WHAT IS EXPECTED: Can you give everything in the mailing-list thread from "On Dec 10, 2007" down to "support in qemu..." again, substituting "Linux" for "Windows"?

[START PASSAGE PROVIDED]

2007-12-11 Thread David Cournapeau
On Dec 11, 2007 3:16 PM, Fernando Perez [EMAIL PROTECTED] wrote:

 On Dec 10, 2007 11:04 PM, David Cournapeau [EMAIL PROTECTED] wrote:
  On Dec 11, 2007 12:46 PM, Andrew Straw [EMAIL PROTECTED] wrote:
   According to the QEMU website, QEMU does not (yet) emulate SSE on x86
   target, so a Windows installation on a QEMU virtual machine may be a
   good way to build binaries free of these issues.
   http://fabrice.bellard.free.fr/qemu/qemu-tech.html
  I tried this, this does not work (it actually emulates SSE). I went
  further, and managed to disable SSE support in qemu...
 
  But again, what's the point:  it takes ages to compile (qemu without
  the hardware accelerator is slow, like ten times slower), and you will
  end up with a really bad atlas, since atlas optimizaton is entirely
  based on runtime timers, which do not make sense anymore.

[END PASSAGE PROVIDED]
[START STORED DATA]

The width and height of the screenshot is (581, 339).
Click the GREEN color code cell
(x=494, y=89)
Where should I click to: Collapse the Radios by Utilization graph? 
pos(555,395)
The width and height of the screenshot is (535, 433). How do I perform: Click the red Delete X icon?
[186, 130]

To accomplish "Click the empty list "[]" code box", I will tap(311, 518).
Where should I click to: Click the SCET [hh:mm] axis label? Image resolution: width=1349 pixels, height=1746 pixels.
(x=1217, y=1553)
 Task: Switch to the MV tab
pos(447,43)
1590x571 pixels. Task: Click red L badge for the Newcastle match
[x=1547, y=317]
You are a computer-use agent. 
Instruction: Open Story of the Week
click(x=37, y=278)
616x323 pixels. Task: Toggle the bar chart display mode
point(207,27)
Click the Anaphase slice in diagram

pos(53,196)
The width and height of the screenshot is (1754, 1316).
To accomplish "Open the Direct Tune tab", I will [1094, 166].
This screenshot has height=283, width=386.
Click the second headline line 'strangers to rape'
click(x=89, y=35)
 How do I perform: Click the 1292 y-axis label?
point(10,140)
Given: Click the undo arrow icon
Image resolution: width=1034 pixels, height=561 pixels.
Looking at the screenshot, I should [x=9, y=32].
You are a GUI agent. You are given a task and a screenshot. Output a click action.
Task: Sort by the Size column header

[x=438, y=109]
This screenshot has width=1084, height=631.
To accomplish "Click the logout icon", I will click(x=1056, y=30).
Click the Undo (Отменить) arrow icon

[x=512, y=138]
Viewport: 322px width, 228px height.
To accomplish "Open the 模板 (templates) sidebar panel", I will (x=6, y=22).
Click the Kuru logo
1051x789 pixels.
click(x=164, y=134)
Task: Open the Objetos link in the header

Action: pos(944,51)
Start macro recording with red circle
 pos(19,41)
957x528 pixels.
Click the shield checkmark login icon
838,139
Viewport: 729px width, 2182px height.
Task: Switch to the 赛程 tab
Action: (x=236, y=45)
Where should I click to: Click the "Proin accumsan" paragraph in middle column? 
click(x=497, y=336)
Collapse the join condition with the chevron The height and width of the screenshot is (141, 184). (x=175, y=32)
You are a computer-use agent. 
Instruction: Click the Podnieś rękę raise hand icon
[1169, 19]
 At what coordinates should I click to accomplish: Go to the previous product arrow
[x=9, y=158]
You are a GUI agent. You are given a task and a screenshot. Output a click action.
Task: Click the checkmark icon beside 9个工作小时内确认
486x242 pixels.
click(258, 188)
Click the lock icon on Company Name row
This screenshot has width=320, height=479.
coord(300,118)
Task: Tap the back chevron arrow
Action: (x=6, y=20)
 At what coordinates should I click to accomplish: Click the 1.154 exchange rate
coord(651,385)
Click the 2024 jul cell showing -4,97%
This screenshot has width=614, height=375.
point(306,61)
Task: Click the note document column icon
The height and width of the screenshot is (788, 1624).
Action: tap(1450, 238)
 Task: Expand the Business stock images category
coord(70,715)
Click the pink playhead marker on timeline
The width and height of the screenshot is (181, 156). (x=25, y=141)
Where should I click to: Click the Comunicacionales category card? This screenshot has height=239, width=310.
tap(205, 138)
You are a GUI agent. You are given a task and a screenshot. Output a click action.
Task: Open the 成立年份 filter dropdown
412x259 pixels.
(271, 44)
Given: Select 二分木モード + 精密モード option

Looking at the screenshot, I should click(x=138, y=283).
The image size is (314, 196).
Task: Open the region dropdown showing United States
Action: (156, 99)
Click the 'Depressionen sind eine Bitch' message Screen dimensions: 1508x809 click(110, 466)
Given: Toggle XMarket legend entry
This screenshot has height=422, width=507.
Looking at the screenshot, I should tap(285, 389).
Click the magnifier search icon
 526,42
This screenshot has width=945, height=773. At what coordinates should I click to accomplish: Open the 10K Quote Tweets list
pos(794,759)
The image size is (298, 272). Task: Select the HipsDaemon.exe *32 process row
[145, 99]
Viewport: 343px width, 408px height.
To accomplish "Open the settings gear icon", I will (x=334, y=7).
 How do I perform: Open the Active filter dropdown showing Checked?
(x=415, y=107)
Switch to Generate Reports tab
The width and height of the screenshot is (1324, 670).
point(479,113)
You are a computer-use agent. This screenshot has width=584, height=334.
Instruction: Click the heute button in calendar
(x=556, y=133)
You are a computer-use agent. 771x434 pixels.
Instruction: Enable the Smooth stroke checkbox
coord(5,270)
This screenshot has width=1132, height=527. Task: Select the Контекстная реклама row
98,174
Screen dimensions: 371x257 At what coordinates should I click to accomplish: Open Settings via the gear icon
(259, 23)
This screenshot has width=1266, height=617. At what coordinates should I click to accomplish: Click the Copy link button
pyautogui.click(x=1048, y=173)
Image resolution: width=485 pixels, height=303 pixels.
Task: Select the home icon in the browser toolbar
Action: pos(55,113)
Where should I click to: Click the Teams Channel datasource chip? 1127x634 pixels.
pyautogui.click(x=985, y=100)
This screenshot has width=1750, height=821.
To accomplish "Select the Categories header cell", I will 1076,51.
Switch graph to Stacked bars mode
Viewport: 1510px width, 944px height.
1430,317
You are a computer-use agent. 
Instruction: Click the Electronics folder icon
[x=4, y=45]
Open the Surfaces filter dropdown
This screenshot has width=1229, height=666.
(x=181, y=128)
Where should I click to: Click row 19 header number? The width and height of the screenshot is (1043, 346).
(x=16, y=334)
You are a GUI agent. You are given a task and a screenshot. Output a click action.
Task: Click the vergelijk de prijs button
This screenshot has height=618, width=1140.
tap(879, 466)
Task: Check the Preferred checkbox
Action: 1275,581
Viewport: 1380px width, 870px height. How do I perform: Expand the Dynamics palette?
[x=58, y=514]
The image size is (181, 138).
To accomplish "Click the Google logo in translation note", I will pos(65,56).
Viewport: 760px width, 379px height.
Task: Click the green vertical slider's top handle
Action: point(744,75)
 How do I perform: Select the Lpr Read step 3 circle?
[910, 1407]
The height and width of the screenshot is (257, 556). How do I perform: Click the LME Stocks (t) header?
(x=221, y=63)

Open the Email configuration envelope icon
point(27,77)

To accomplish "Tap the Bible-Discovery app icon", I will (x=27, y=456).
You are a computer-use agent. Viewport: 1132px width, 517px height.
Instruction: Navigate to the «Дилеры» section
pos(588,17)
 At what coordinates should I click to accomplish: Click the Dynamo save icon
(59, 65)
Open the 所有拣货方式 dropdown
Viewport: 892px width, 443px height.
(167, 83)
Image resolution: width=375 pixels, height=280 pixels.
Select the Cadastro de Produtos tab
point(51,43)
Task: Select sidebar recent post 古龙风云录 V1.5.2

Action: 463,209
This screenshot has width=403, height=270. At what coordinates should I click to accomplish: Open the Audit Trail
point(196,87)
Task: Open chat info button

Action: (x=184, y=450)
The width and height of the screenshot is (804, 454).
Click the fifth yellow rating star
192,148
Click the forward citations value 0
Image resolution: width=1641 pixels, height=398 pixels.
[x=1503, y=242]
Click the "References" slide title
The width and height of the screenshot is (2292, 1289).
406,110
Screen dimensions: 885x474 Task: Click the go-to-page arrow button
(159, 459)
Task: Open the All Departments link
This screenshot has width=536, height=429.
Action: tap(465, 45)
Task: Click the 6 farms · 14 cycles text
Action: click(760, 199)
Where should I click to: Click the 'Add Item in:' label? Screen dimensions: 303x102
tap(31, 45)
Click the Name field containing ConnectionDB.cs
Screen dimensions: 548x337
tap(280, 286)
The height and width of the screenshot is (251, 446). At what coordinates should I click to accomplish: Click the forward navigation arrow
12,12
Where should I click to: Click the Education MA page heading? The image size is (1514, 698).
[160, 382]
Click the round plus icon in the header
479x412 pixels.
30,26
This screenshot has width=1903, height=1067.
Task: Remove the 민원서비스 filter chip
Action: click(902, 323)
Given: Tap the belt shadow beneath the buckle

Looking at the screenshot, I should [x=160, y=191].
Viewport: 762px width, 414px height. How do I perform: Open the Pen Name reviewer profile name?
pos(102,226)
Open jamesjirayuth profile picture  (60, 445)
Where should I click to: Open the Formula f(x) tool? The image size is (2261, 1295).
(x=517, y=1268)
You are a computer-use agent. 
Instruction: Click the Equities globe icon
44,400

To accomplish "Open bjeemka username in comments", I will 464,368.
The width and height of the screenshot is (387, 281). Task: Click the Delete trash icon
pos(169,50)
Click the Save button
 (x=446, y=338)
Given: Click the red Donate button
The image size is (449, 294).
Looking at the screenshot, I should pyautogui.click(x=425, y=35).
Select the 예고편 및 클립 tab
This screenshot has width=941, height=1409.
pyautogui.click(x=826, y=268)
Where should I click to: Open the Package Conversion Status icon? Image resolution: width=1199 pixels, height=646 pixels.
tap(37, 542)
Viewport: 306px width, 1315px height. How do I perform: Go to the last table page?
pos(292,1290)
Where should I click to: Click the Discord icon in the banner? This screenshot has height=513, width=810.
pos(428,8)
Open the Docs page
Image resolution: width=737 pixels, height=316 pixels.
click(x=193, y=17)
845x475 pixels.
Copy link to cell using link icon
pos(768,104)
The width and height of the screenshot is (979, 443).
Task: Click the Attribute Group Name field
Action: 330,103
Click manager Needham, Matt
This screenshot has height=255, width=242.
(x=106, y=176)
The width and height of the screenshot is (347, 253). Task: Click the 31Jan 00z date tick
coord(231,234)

[END STORED DATA]

TASK ANSWER:
On Dec 10, 2007 11:04 PM, David Cournapeau [EMAIL PROTECTED] wrote:
  On Dec 11, 2007 12:46 PM, Andrew Straw [EMAIL PROTECTED] wrote:
   According to the QEMU website, QEMU does not (yet) emulate SSE on x86
   target, so a Linux installation on a QEMU virtual machine may be a
   good way to build binaries free of these issues.
   http://fabrice.bellard.free.fr/qemu/qemu-tech.html
  I tried this, this does not work (it actually emulates SSE). I went
  further, and managed to disable SSE support in qemu...